Re: [PATCH] log format tokens upgrade

From: Amos Jeffries <squid3_at_treenet.co.nz>
Date: Thu, 17 Nov 2011 00:47:15 +1300

On 8/11/2011 9:37 a.m., Alex Rousskov wrote:
> On 11/05/2011 05:13 AM, Amos Jeffries wrote:
>> This updates the format parser and storage objects in the Format::
>> namespace and separates some into separate files for SourceLayout
>> project dependency reductions.
>>
>> Functionally it adds a registration API so components can register
>> themselves an array of tokens in a namespace. Registering the arbitrary
>> namespace "example" with some tokens ("a","b") will cause the parser to
>> accept those tokens in a logging format like so: "%example::a %example::b".
>>
>> Due to time limitations resolving the library-library symbol
>> perculiarities in GCC I have had to cut short of moving the "adapt::"
>> and "icap::" tokens into their libraries. But have gone so far as to
>> make them use the registration process in this patch ready for that step.
>>
>> Future work:
>> - convert the error pages to use format for the page body macros
>> - convert the %ssl_* tokens in src/ssl/* to use format and the
>> namespace "ssl::"
>> - convert external_acl_type to use formats for its helper input string.
>>
>> Amos
>> + /// array of tokens inside this namespace
>> + TokenTableEntry const *tokenSet;
> AFAICT, 3rd-party code modifies this set. Should we prohibit copying and
> assigning of TokenNamespace objects then?
>

It may be modified by the component which registered it. There are only
two limits: that the pointer is kept valid until shutdown, and that the
array ends with the pair {NULL,LFT_NONE}

>
>> - {"<st", LFT_ICAP_BYTES_READ},
>> + {">st", LFT_ICAP_BYTES_SENT},
>> + {"<st", LFT_ICAP_BYTES_READ},
>> {"<bs", LFT_ICAP_BODY_BYTES_READ},
>>
>> {">h", LFT_ICAP_REQ_HEADER},
>> {"<h", LFT_ICAP_REP_HEADER},
>>
>> {"tr", LFT_ICAP_TR_RESPONSE_TIME},
>> - {"tio", LFT_ICAP_IO_TIME},
>> + {"tio", LFT_ICAP_IO_TIME},
>> {"to", LFT_ICAP_OUTCOME},
>> {"Hs", LFT_ICAP_STATUS_CODE},
>>
>> - {NULL, LFT_NONE} /* this must be last */
>> + {NULL, LFT_NONE} /* this must be last */
> Whitespace non-changes?

Yes. Polish within scope as the array is altered.
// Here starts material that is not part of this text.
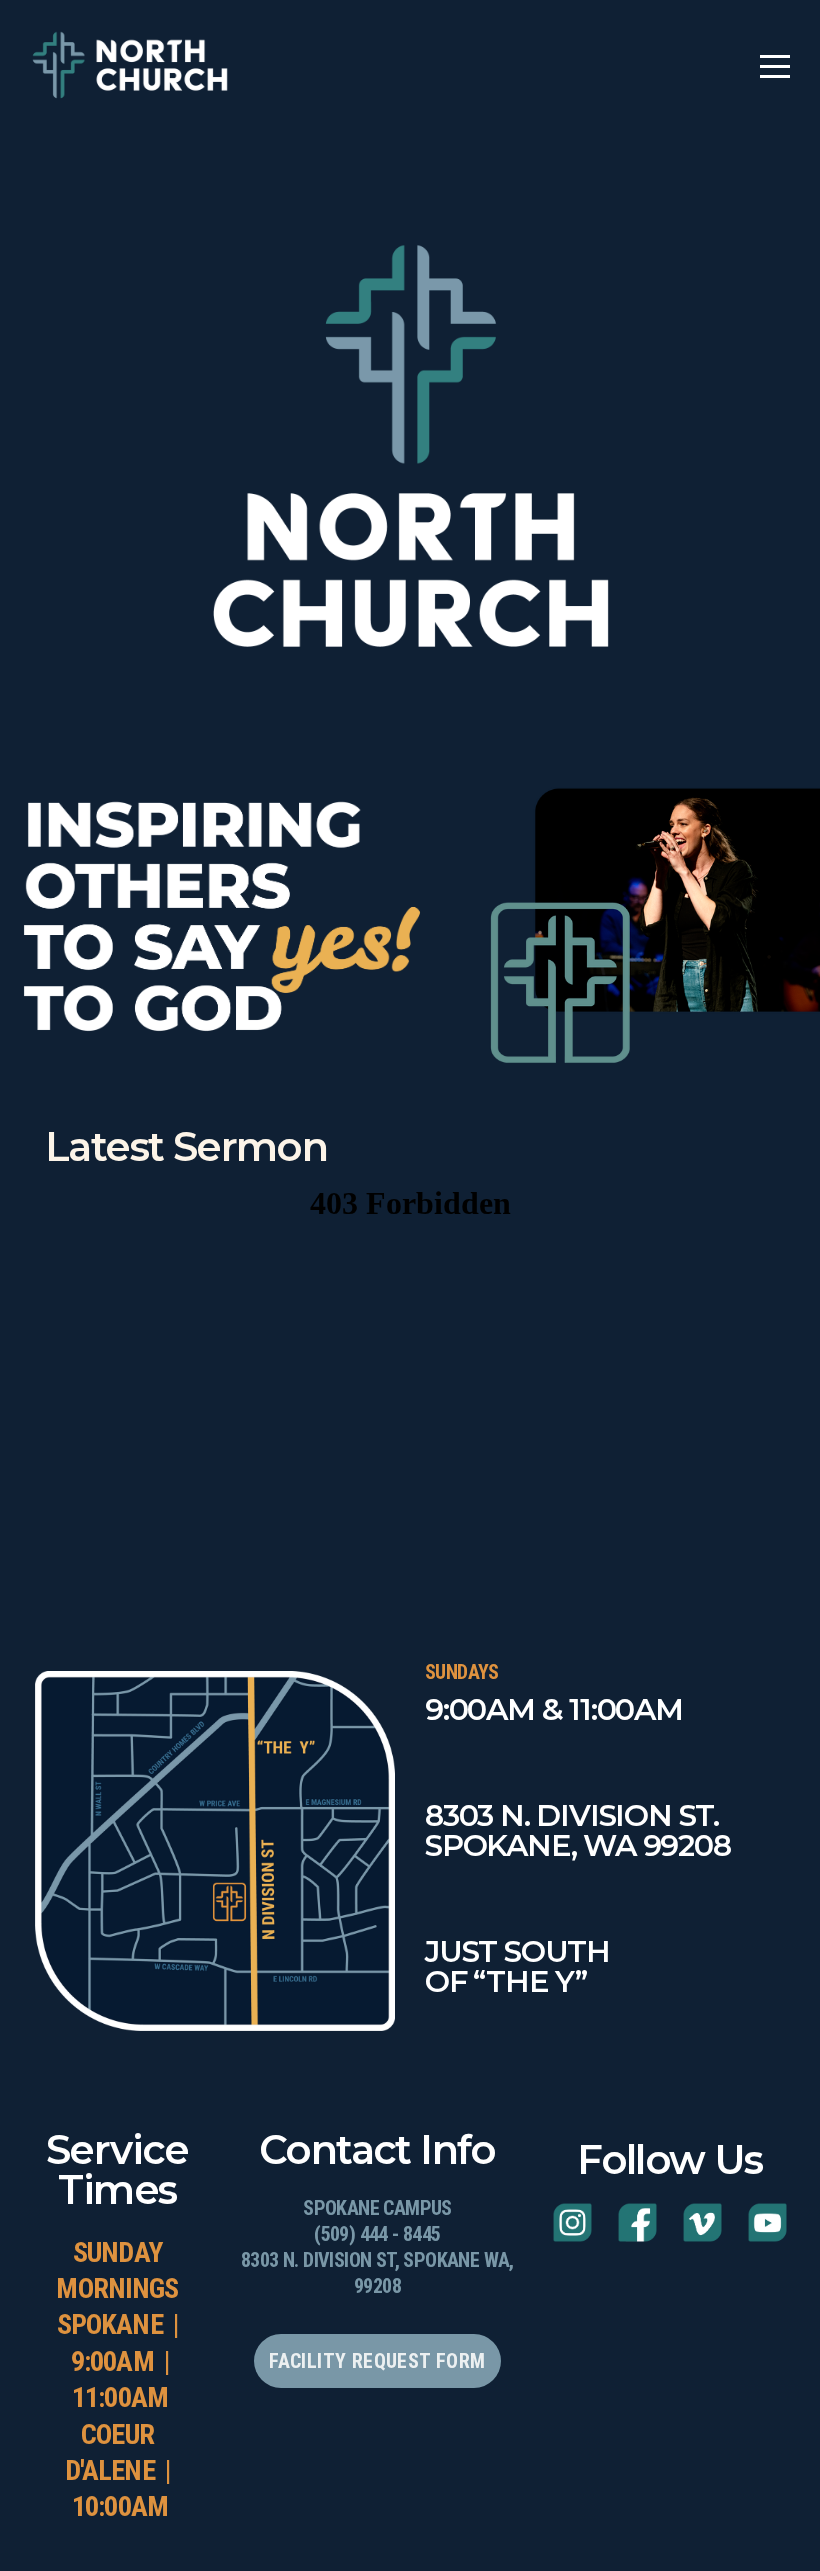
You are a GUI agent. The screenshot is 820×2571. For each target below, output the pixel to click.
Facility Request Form (377, 2361)
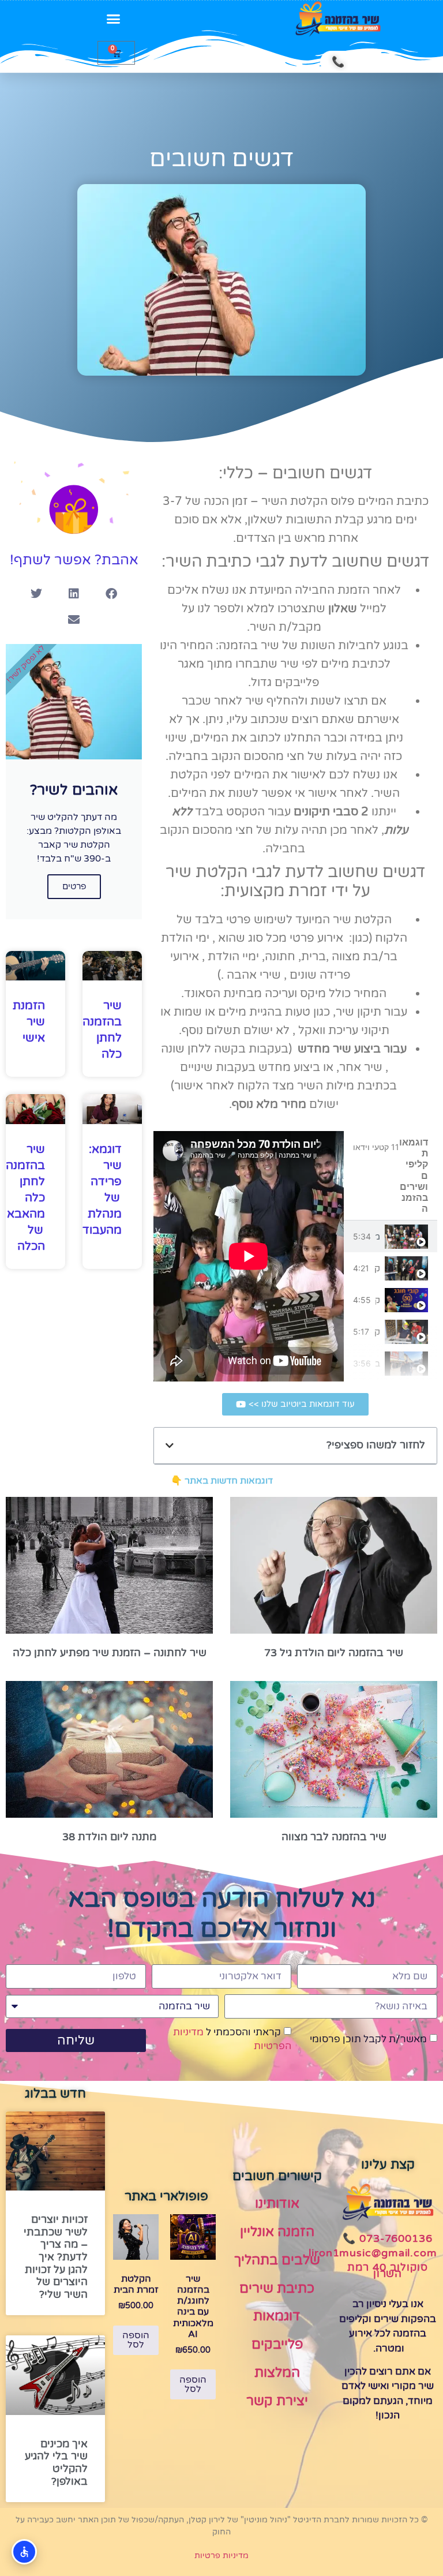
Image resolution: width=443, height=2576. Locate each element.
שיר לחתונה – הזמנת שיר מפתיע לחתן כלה (110, 1652)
>> === modified file 'src/main.cc'
>> --- src/main.cc 2011-11-03 10:02:02 +0000
>> +++ src/main.cc 2011-11-05 09:41:52 +0000
>> @@ -63,6 +63,7 @@
>> #include "event.h"
>> #include "EventLoop.h"
>> #include "ExternalACL.h"
>> +#include "format/Token.h"
>> #include "fs/Module.h"
>> #include "PeerSelectState.h"
>> #include "Store.h"
>> @@ -1105,6 +1106,8 @@
>> // TODO: pconn is a good candidate for new-style registration
>> // PconnModule::GetInstance()->registerWithCacheManager();
>> // moved to PconnModule::PconnModule()
>> +
>> + Format::Token::Init();
>> }
>>
>> if (IamPrimaryProcess()) {
>
> Consider removing this dependency or even Format::Token::Init() as such
> by using RunnersRegistry API. I understand you may not have time for
> that, but perhaps you can add a corresponding TODO to discourage more
> code being added to Format::Token::Init()?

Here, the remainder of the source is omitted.